[This December, we’re going to celebrate the Cardinals’ 2011 season with a series of consecutive posts leading up to Christmas Day, inspired by the recent roundtable with our fellow United Cardinal Bloggers. Each day, we’ll post one of the most compelling (in our opinion, of course) statistical stories of the year, 25 in all: our “25 in 25” series. So, as this is December 1, if we’re going to get them all finished in time, we’d better start!]
If you rewind the video on the Cardinals’ 2011 season and start watching around the September 5 mark, the team’s improbable run to a World Series victory would appear to be just that: improbable. But go back to before the season began, and you’ll find that a world championship wasn’t such an unlikely conclusion.
Going as far back as two days after the 2010 World Series ended, Vegas had the Cardinals at 14-1 odds to win the title, behind only the Yankees, Phillies, Giants and Red Sox, and tied with the Rays. That, of course, was before the Ryan Theriot and Brendan Ryan trades and the Lance Berkman acquisition (not to mention the Miguel Batista, Ian Snell and Jim Edmonds signings).
As pitchers and catchers reported to camp, NSAWins on Feb. 12 had lowered expectations: the Cardinals had a 20-1 chance of winning the World Series. That still made them the ninth most-likely to win, behind the Phillies (3-1) and Red Sox (5-1). And the team that actually won the division — the Brewers — stood as a 25-1 chance.
Then as the season began — in light of Adam Wainwright‘s season-ending injury, which Bodog Sports called “beyond devastating” — Bodog Sports had the Brewers at 20-1 for the World Series. The Cardinals fell to 22-1. For all intents and purposes, though, the Cardinals and Brewers had even odds of going all the way, and pretty good odds, at that.

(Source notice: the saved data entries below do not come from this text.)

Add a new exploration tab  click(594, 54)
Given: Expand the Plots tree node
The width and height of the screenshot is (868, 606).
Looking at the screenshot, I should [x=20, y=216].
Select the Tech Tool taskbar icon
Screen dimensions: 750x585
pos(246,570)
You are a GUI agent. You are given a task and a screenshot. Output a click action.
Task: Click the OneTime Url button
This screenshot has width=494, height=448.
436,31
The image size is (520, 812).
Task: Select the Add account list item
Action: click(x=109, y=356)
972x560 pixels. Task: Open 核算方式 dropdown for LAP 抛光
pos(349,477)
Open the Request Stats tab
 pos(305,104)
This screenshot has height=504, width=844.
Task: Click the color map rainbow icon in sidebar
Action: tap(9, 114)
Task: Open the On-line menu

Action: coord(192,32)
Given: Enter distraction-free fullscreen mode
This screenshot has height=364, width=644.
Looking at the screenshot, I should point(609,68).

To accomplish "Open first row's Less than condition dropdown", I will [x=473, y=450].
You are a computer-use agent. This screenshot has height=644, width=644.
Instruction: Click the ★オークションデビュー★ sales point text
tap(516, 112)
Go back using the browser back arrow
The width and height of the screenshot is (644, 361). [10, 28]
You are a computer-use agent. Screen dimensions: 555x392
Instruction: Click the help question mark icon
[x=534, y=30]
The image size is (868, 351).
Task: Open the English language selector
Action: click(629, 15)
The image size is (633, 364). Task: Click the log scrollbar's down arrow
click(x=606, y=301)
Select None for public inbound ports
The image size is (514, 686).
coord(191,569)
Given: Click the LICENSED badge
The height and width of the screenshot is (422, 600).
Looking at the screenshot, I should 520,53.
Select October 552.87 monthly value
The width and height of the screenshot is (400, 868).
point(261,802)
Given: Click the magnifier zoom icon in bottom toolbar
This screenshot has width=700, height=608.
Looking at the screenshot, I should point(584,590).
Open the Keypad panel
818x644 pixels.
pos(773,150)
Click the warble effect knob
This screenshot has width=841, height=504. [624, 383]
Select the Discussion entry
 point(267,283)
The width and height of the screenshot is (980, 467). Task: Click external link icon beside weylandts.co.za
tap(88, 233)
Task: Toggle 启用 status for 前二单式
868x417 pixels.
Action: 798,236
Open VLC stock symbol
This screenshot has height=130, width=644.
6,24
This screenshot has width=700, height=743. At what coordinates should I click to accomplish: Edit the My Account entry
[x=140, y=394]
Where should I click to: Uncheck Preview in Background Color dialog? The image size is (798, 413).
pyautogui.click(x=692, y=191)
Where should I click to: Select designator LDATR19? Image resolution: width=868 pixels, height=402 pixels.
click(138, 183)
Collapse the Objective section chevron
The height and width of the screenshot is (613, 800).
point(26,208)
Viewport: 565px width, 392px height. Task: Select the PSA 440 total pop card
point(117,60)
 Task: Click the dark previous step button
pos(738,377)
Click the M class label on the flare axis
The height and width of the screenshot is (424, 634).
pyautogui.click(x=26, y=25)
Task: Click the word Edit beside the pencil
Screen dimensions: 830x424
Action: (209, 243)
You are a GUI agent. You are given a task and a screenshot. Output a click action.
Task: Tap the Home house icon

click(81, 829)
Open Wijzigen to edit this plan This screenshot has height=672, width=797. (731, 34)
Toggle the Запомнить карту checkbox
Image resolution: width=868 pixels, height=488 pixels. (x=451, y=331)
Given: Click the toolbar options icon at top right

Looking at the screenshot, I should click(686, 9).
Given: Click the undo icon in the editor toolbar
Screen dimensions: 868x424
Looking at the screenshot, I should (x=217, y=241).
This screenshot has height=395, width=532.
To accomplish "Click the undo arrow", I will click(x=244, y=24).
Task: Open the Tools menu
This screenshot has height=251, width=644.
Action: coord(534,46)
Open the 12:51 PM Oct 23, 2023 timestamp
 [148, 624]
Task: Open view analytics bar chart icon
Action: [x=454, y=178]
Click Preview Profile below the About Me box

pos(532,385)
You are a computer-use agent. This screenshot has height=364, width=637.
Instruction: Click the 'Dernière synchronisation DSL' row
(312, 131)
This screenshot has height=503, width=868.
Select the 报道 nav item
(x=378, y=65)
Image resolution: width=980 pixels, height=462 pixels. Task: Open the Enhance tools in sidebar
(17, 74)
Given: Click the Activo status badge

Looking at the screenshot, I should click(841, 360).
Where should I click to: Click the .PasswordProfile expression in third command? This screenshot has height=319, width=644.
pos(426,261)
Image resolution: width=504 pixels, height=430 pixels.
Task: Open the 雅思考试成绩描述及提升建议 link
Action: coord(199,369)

Fast forward to September 4, when the Cardinals, having no one to blame but themselves for being on-pace for a mediocre 86-win season, faced very different odds: Baseball Prospectus gave them a 1.5% chance of making the postseason. And that was to say nothing of their chance of actually winning the big one. But the Cardinals refused to pack it in, notably holding onto Lance Berkman (though it is unclear whether the reason was to inspire the impossible comeback or mollify him in order to lay the groundwork for his subsequent 2012 contract).
The Cardinals’s 2011 World Series championship will undoubtedly be remembered as one of the greatest underdog performances of all-time. But only months before, the Cardinals were one of the favorites.